Est-ce que la vidéo-surveillance ne crée pas un imaginaire collectif où le délit est forcément quelque chose de visible, qui se passe dans les espaces publics ?
C'est exactement une critique que nous développions dans un article publié récemment sur le site, « Construire des nouveaux chemins de traverse ». C'est un outil qui nous habitue à l'idée que la délinquance est dans la rue alors qu'elle existe aussi dans les sphères de pouvoir, dans la finance. On en oublie qu'il y a des choses bien plus graves et dommageables pour la communauté, jamais filmées. Ça crée aussi un imaginaire où la violence et l'insécurité sont partout. Est-ce que la vue d'une caméra rassure ? Ou est-ce qu'on a subitement l'impression d'être dans un lieu qui n'est pas sécurisé ? Les effets des caméras sont très ambivalents, pas du tout prouvés, très contradictoires. À Loos, où la vidéo surveillance est arrivée en masse, le quartier des Oliveaux, quartier populaire, est quadrillé de caméras jetant une suspicion malsaine sur ses habitants. C'est stigmatisant.
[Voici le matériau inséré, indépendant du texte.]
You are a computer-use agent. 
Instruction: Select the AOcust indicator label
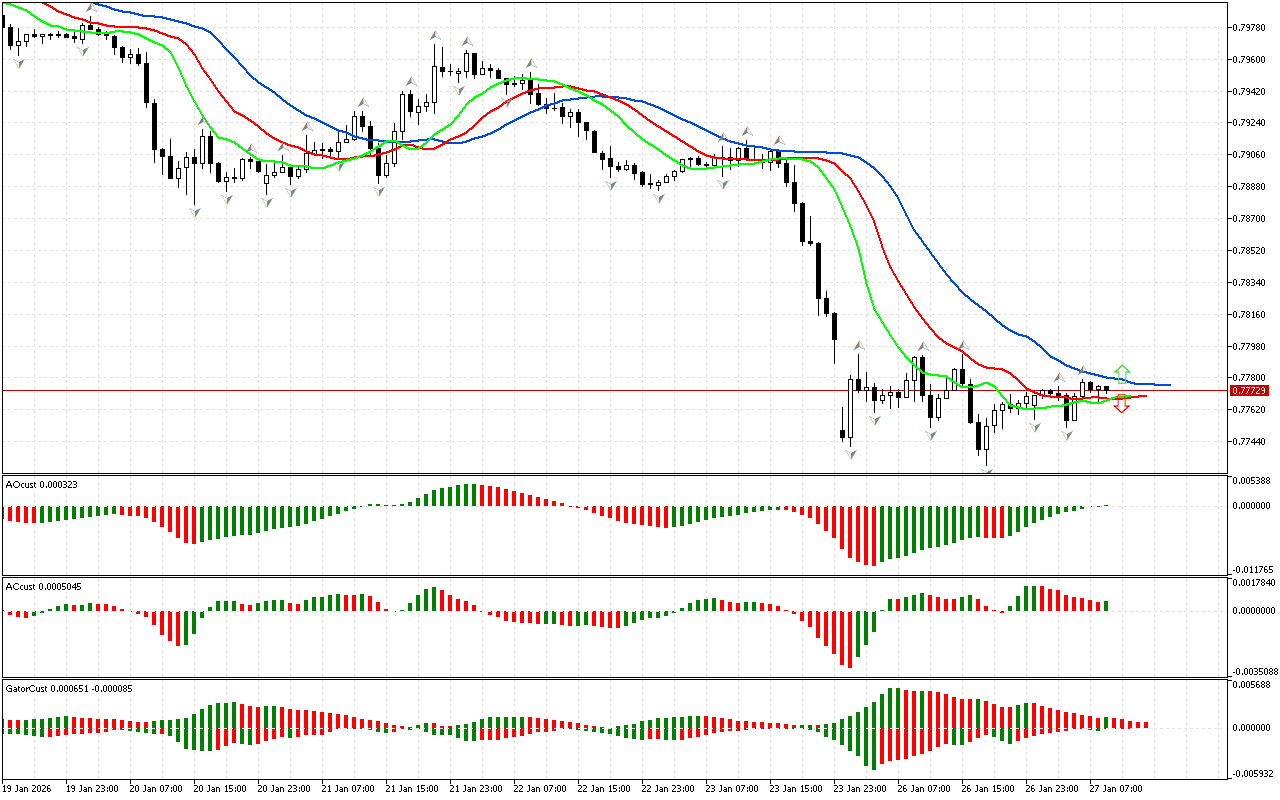coord(41,484)
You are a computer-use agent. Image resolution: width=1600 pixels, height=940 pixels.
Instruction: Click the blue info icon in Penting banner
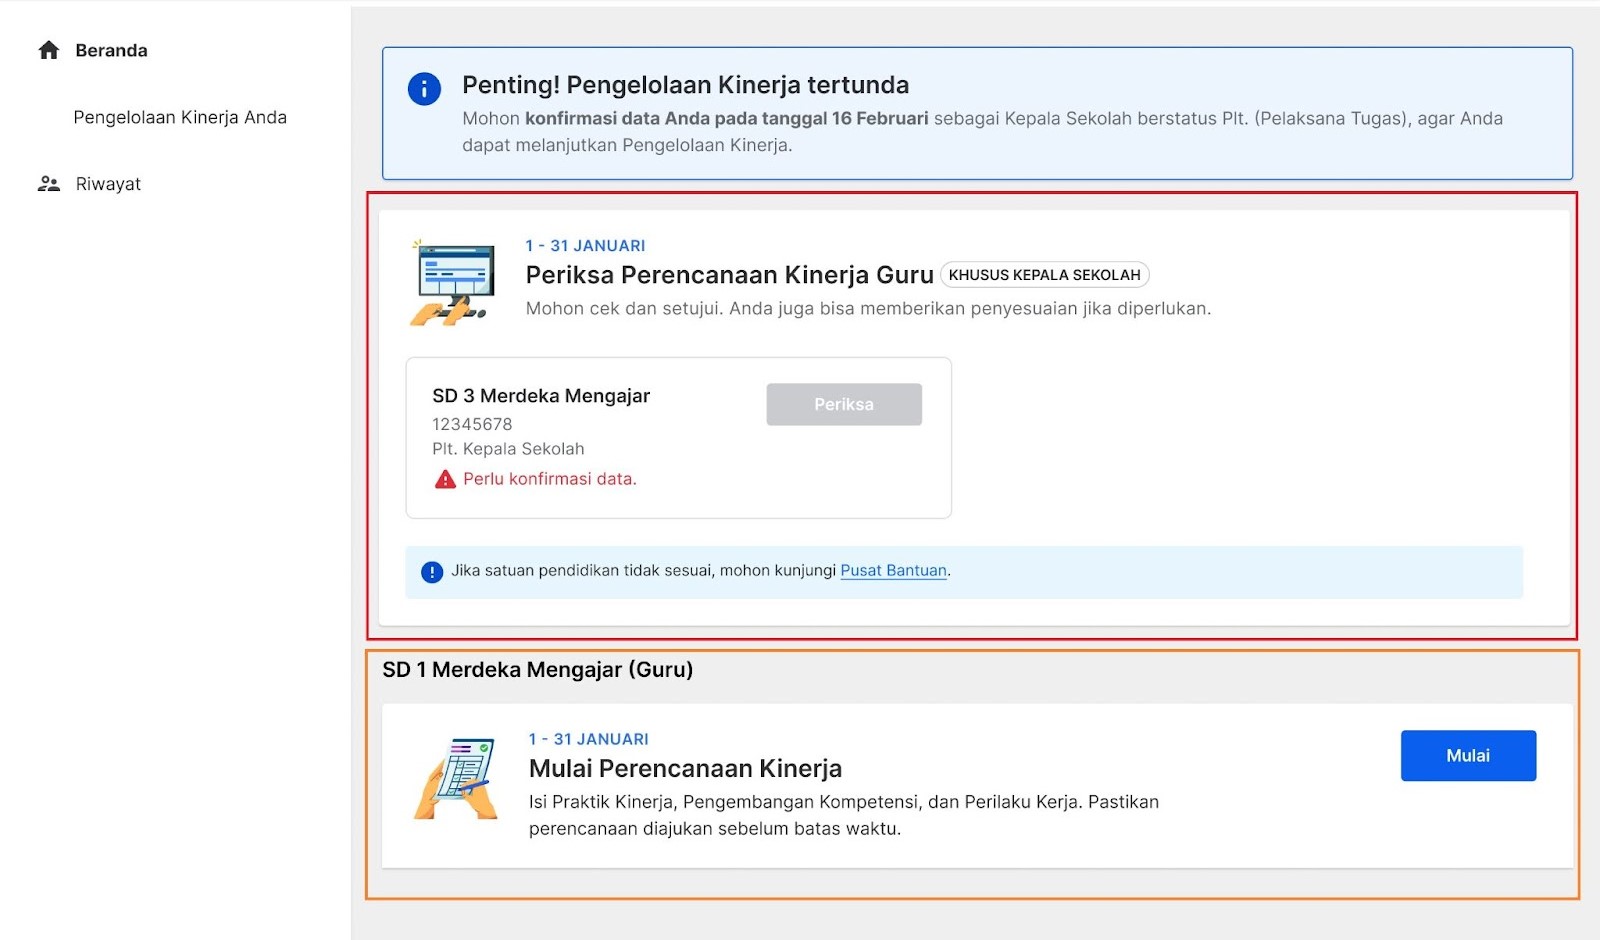click(424, 89)
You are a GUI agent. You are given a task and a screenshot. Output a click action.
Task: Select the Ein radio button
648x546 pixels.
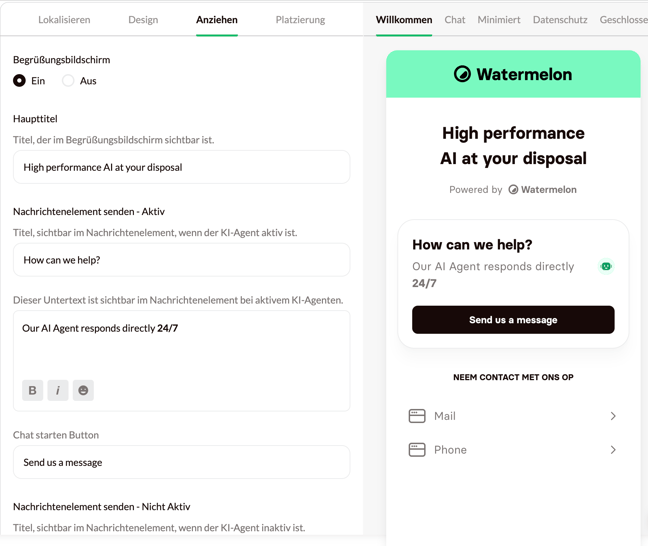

Ces dernières années, le terme « vidéo protection » s'est répandu. Ce changement de qualificatif n'amène-t-il pas aussi à penser que tout doit être surveillé ?
Ce terme laisse penser que la surveillance est bienveillante, attentionnée. C'est un marqueur idéologique de la droite ou de l'extrême droite. Même les journalistes de la presse pourrie n'osent généralement plus parler de « vidéo protection », à quelques exceptions près. Localement, les deux gros journaux du coin que sont La Voix du Nord et Nord-Éclair n'ont aucun recul, aucune opposition. Leurs titres sont éloquents : « La vidéo-surveillance permet d'empêcher certains rassemblements en centre ville » ; « Frévent : un homejacking élucidé avec l'aide de la vidéo-surveillance » ; « Corbehem : jugée efficace, la vidéo protection va être renforcée »... Il n'y pas de place au débat, tout en usant du terme vidéo-surveillance. La surveillance est, aujourd'hui, assumée, intégrée. Il n'y a plus besoin de l'édulcorer par la sémantique.
C'est un des objectifs de lille.sous-surveillance.net...
L'objectif du site, c'est de rendre visible, de lutter contre la banalisation. Insister sur le fait que ce n'est pas normal d'être constamment surveillé.e. L'outil s'adresse aussi à celles et ceux qui veulent marcher dans la rue sans être filmé.es, sans être vu.es. Ensuite, n'importe qui peut en faire un outil de lutte. Il y a quelques années, en Allemagne, des personnes avaient balancé une vidéo dans laquelle elles éclataient un maximum de caméras de vidéo-surveillance... Libre à chacun de choisir son mode d'action. Mais globalement les caméras subissent peu d'hostilité, elles sont peu dégradées, à part dans quelques recoins de quartiers comme Lille-Sud où ça a été plus compliqué d'en mettre. C'est toujours impossible à certains endroits. À Moulins, autour de la résidence Trévise, les dômes sont débranchés. Mais le sabotage reste rarissime.
Est-ce que lille.sous-surveillance.net est surveillé ?
Faut pas être parano mais rester lucide : les activités militantes sont le terrain de jeu des services de renseignements. Déjouer cette surveillance, c'est aussi une lutte à mener.